Tommy Conlon (Hardy) left with his abused mother, only to watch her die in poverty. More than a decade later Tommy returns home from a stint in the marines. He sets about working his way into a mixed martial arts tournament to help the wife of a deceased comrade. Meantime Brendan has becomes a physics teacher struggling to keep his family in their home after life-saving surgery for his baby daughter. When the bank threatens to foreclose, Brendon sets his sites on the same tournament Tommy has entered, setting the scene for a clash of hopes and a personal confrontation.

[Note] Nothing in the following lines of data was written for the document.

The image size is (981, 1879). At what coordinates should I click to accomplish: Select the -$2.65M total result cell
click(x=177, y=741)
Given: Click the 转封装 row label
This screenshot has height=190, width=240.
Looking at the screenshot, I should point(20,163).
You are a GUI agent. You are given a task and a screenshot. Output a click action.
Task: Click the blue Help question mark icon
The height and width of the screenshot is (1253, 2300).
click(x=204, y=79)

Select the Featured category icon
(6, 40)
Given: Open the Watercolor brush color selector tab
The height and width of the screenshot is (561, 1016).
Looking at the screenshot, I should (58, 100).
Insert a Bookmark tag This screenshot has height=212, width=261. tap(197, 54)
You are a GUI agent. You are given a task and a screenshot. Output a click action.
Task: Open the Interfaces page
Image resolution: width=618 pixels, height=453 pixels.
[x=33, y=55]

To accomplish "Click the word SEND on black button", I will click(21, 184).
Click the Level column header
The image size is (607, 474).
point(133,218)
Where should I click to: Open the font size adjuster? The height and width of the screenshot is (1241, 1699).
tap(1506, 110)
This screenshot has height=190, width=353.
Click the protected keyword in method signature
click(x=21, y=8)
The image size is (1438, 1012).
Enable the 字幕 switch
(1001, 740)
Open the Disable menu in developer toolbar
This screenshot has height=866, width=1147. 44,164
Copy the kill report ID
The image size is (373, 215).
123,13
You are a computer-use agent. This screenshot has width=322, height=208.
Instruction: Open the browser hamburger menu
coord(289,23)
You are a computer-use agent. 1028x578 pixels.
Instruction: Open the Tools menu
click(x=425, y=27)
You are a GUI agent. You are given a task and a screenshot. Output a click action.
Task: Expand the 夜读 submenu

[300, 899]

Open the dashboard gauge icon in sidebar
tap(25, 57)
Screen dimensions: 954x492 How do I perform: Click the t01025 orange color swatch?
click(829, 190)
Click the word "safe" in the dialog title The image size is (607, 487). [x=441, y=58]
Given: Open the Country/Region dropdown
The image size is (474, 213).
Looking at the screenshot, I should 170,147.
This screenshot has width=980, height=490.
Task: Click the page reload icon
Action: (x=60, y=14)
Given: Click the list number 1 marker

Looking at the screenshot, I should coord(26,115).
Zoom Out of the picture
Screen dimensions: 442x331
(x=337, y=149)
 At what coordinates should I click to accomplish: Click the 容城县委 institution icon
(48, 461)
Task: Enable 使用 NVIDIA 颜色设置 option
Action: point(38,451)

It’s hard not to measure Warrior against The Fighter given the ringside setting and the brothers who fill the foreground. Sadly, this latest release suffers from the comparison with a much slower pace and a slightly too predictable plot. The focus on mixed martial arts (the current American obsession) over boxing isn’t enough to set it apart and writer / director Gavin O’Connor’s decision to go with close-ups for the action scenes emphasises the impacts but makes it hard to follow what’s going on. However Warrior wins over The Fighter in tackling a spiritual topic less familiar to fight films.
Nick Nolte plays Brendan and Tommy’s father, a reformed drunk responsible for the ruin of his family. He has spent close to three years sober and is in the process of reforming his life. A pill-popping Tommy laughs in his face when he discovers that journey has led his dad to God:
“So you found God, huh? That’s awesome. Mum kept calling for him but it didn’t do any good. Guess Jesus was down the mill forgiving all the drunks. She spent her time coughing up blood while I was rubbing her down with holy water because she didn’t have insurance. So much for your pal Jesus. I’m glad you’re sorry dad, that’s great. I think I liked you better as a drunk.”
Warrior shows how hard forgiveness can be for those who are still suffering from the sins of others. What will it take for characters to let go of the pain that is imprisoning them as much as the people they have learned to hate? In Warrior’s case it seems the embittered Tommy has to come to the position where he can see that the people he’s holding out on are as broken as he is. This is the Christian attitude to forgiveness in one knockout punch: how can we hold back mercy from others when we’re so desperately in need of it ourselves?